The Qaraqalpaqs developed a unique and colourful material culture, which expressed itself primarily through people's costume and dwellings.


Traditional Qaraqalpaq Bridal Costume

During the 19th and early 20th centuries, Qaraqalpaq society was highly stratified between a rich minority, composed of tribal and clan leaders (known as bays), religious leaders and other officials, and an extremely poor majority of peasants and labourers. This is not just a reiteration of Soviet propaganda. The analysis of taxation and land records appropriated by the Russians immediately after the conquest of Khiva in 1873 clearly shows that some Qaraqalpaqs owned huge tracts of land and enormous numbers of livestock. The majority of ordinary people, however, held either very small plots of land or no land whatsoever. The average peasant plot was about two tanaps in size - bearly enough to support a single person. Many families were locked into feudal servitude, effectively tied to the land, their labour being rewarded solely in the form of food and basic lodgings.

Within such a society, only the wealthy could afford to maintain a proper level of traditional Qaraqalpaq material culture. Their material needs were provided by small numbers of specialist craftsmen and craftswomen - embroiderers, weavers, jewellers, wood carvers, and so on.
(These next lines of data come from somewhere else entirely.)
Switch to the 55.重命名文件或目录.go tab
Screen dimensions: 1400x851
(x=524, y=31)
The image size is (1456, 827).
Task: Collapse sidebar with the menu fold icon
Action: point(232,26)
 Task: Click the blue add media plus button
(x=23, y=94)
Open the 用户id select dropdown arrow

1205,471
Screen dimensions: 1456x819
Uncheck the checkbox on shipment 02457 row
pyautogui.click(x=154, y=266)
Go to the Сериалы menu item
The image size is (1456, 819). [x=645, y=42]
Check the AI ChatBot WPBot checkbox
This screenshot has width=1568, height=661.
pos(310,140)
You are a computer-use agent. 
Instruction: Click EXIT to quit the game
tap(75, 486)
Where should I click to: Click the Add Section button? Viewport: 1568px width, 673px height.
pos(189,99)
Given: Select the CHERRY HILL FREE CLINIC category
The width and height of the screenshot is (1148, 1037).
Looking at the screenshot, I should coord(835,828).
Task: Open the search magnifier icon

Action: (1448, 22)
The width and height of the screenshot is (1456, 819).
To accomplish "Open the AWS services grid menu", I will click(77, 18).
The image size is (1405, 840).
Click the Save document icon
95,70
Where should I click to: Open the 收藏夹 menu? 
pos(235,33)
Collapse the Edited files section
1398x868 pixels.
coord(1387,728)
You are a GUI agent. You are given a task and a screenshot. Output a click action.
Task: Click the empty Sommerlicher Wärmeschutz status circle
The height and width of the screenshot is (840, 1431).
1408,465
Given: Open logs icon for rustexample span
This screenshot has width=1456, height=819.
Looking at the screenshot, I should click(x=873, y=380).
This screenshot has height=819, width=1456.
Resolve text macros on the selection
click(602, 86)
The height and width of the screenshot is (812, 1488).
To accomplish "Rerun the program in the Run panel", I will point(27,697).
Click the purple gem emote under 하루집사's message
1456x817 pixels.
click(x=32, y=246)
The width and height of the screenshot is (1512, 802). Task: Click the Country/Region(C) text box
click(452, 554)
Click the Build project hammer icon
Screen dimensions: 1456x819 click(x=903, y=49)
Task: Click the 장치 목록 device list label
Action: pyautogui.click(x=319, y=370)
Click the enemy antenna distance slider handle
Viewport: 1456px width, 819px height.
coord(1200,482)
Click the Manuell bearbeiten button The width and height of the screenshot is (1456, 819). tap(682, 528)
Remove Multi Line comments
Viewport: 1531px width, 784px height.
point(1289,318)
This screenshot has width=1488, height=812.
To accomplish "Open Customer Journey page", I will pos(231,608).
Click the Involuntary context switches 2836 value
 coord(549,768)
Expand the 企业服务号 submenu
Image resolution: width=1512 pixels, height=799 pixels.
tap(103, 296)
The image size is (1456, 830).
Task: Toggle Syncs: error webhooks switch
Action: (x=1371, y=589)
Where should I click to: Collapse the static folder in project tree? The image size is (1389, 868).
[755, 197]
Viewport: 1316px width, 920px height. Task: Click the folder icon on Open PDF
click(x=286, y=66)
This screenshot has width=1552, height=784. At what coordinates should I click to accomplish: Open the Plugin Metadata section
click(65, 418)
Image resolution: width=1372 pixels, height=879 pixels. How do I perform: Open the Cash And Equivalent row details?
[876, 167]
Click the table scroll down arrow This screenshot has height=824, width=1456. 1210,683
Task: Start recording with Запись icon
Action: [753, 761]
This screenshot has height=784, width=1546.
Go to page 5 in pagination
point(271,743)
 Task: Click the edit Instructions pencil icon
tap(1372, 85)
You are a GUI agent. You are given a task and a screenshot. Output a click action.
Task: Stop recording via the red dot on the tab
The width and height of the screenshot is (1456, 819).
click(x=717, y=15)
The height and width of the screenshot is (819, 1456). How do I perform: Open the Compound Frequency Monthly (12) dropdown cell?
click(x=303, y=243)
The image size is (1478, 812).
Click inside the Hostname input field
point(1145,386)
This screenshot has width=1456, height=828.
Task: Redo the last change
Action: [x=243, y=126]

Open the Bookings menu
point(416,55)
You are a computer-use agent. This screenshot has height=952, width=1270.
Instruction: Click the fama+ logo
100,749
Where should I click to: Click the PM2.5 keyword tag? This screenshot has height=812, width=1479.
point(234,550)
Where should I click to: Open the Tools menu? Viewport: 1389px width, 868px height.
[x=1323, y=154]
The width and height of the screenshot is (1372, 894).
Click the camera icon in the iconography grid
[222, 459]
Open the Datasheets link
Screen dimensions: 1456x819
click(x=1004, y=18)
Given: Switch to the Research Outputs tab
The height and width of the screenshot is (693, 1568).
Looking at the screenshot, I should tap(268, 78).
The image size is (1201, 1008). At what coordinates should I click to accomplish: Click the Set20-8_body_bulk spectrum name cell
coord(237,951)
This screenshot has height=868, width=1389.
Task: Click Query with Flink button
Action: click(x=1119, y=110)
Ordinary people had to utilize the natural resources available within the delta along with every scrap of thread or material they could muster. The Qaraqalpaqs in the marshes of the northern delta were fishermen and cattle-breeders, while those settled in the southern part of the delta were involved with irrigated agriculture. Rushes and shiy, a tall rush-like grass, were readily available, as was wood from pollarded willow (qara tal and aq tal) or from fast-growing poplar. Agricultural products included leather, horn, cotton, hemp, goat's hair and some silk raised on leaves from locally grown mulberry trees. Gourds and pumpkins could be hollowed out for containers. However, sheep's wool was not readily available and had to be purchased from Qazaq or Turkmen nomads who inhabited the fringes of the Aral delta.

During the 17th and 18th centuries small quantities of English textiles found their way into Central Asia, especially fine cottom muslins and red-dyed English broadcloth. Anthony Jenkinson, one of the first English merchants to visit the lower Amu Darya in 1558, actually reported selling four "kersies" of English woollen cloth in Urgench. During the second half of the 19th century, Russian manufactured textiles became increasingly available from local bazaars in Shımbay, Qon'ırat and Xojeli - fine cotton muslin, plain machine-made cottons, colourful floral printed cottons and felted woollen textiles, generally available in red and black colours. Known locally in Qaraqalpaq as qızıl ushıga and qara ushıga, or in Russian as krasni sukno and chernyi sukno, these textiles had become highly prized by local people, but were relatively very expensive and so could only be purchased in small quantities. During the final quarter of the 19th century an increasing variety of synthetic dyes reached these same bazaars and began to displace the use of traditional homemade vegetable and mineral dyes.